For the possibly under-confident counselor:

Where do you feel you need help, are less competent than you would like? What are your common responses to that feeling? Who have you talked to about this problem? Where have you sought help? What continuing education have you completed? While it is good to get help to “know what to do” don’t forget that a large portion of therapeutic success is attributed to who you are in the session. Be sure to focus on your listening, and “bearing-witness” skills. Remember to be a student of the client.

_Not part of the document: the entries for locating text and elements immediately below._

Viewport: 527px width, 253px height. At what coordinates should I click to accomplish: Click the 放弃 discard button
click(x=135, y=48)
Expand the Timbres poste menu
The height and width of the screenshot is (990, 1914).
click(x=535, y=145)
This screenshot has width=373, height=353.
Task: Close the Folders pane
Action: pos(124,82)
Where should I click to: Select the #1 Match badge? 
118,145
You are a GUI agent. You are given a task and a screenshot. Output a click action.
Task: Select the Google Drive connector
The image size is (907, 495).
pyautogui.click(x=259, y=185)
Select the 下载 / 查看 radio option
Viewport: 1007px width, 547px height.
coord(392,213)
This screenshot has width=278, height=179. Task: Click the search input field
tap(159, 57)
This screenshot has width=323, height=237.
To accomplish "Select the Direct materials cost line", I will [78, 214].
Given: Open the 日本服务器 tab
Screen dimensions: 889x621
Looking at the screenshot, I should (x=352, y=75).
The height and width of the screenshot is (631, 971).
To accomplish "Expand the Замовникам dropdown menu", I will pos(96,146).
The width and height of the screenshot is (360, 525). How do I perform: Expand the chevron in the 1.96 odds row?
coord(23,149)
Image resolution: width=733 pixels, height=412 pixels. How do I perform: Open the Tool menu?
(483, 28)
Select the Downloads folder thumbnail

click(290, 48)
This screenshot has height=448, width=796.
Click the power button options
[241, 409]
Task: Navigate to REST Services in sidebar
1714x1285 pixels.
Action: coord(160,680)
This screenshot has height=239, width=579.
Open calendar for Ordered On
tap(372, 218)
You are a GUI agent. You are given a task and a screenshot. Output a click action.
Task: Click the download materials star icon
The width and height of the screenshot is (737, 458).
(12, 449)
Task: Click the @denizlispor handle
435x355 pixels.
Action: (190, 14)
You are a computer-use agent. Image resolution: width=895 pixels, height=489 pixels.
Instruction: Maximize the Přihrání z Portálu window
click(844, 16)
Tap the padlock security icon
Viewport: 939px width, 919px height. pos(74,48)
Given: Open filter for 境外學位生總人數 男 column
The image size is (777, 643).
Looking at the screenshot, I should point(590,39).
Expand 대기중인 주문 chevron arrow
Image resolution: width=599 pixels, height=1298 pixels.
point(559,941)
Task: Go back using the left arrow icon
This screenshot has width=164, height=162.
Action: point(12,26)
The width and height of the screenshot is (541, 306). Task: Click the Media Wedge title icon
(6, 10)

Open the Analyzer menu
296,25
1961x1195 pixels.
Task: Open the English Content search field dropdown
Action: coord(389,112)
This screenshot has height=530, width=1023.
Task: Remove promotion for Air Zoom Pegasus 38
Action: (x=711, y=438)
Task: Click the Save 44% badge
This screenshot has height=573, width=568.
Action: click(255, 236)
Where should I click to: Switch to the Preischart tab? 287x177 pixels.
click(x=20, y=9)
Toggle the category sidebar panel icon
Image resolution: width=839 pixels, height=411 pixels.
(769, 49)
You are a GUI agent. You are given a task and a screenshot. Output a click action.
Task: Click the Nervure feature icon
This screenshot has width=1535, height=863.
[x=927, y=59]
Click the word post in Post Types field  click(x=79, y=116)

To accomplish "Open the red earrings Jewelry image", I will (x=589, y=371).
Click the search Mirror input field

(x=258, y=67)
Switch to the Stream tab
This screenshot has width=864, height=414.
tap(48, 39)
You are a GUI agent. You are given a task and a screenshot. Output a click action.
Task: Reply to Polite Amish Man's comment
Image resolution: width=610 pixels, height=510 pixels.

For the possibly over-confident counselor:

Do you still have supervision? If not, why not? Look over your caseload. Who are you working with who you have not reviewed assessment, diagnosis and treatment plans with another (note: peer supervision can be done without revealing confidential or private information)? When was the last time you verbalized your case conceptualizations with a critical eye to the potential myopia that plagues us all? What continuing education have you completed that can revise and improve your skills?  While relationship-building skills are the most important, do not stop learning and growing in knowledge and understanding.

It is good to remember that  our skills WILL erode without attention, just like muscles with grow flabby without exercise. One such muscle for the Christian counselor is that of prayer. Consider your recent counseling activities and ask how prayer has fit into your work. Is it a perfunctory or an afterthought? Does is change depending on how you feel about your competency? What does it reveal about your therapeutic operating system (e.g., what is the source of power to change?)